When Mr. Lauth retired, he gave a speech that has stuck with me to this day, and quite honestly, it has made all the difference in my life. If it could be pared down to two words, his speech said, “Have passion.” And I think that is the best piece of advice I can offer to you today, Trinity Class of 2015. Have passion. Fully invest yourself in all that you do. Put your heart into your work, whatever it may be. Because it is with passion that you can accomplish whatever you set your mind to. It is passion in life that makes all the difference. Trinity School has so well prepared each and every one of you to follow your passions during the next four years and beyond. And that is such a gift.
If I remember correctly, on the very last day of Mr. Lauth’s class, he projected that day’s homework onto the white board. In all caps, the homework was, “Have a great life!” and those are the words I would like to leave you with today. Be yourself. Work hard. Pay attention to detail. Have passion. And have a great life. Best of luck, Trinity Class of 2015. God bless.
Connor Ganley
Trinity Class of 2011
Mount St. Joseph Class of 2015
UMBC Class of 2019

Good morning Sister Catherine, teachers, and parents and students of the Class of 2015.  My name is Marissa Varnado and I graduated from Trinity with the Class of 2011 and graduated from NDP just about a week ago with the Class of 2015 and next year I look forward to attending Johns Hopkins University where I will study psychology and play on the women’s basketball team.  It’s so crazy saying that because I remember hot lunches, recess on the playground, and Mr. Rickbeil’s religion class like it was just yesterday.  Graduation is such an exciting time because it causes you to reflect a lot on what experiences have passed you by.
--------
**Stated problem 1**:
In the graduation speech, take the part that opens with the words containing "When Mr. Lauth" and closes with "such a gift.", and write it again with "heart" changed to "energy".
**Stated problem 2**:
Put this sentence from the graduation speech into Spanish: "Trinity School has so well prepared each and every one of you to follow your passions during the next four years and beyond."
Work only from the graduation speech.

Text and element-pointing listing
--------
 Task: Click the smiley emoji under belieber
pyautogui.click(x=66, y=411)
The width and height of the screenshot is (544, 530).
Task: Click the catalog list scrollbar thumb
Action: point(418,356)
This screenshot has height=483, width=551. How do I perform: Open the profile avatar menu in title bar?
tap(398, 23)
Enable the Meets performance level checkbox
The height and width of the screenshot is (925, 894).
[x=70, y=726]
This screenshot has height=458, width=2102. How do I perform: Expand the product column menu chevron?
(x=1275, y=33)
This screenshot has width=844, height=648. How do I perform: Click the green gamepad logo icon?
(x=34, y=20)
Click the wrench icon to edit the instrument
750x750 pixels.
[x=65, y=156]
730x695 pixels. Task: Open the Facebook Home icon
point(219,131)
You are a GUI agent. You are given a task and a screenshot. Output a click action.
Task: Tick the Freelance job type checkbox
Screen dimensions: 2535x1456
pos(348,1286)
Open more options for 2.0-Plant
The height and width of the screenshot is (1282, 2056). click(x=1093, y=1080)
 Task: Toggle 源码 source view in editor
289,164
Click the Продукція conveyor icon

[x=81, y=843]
--------
**Result 1**:
When Mr. Lauth retired, he gave a speech that has stuck with me to this day, and quite honestly, it has made all the difference in my life. If it could be pared down to two words, his speech said, “Have passion.” And I think that is the best piece of advice I can offer to you today, Trinity Class of 2015. Have passion. Fully invest yourself in all that you do. Put your energy into your work, whatever it may be. Because it is with passion that you can accomplish whatever you set your mind to. It is passion in life that makes all the difference. Trinity School has so well prepared each and every one of you to follow your passions during the next four years and beyond. And that is such a gift.

**Result 2**:
La Escuela Trinity los ha preparado tan bien a todos y cada uno de ustedes para seguir sus pasiones durante los próximos cuatro años y más allá.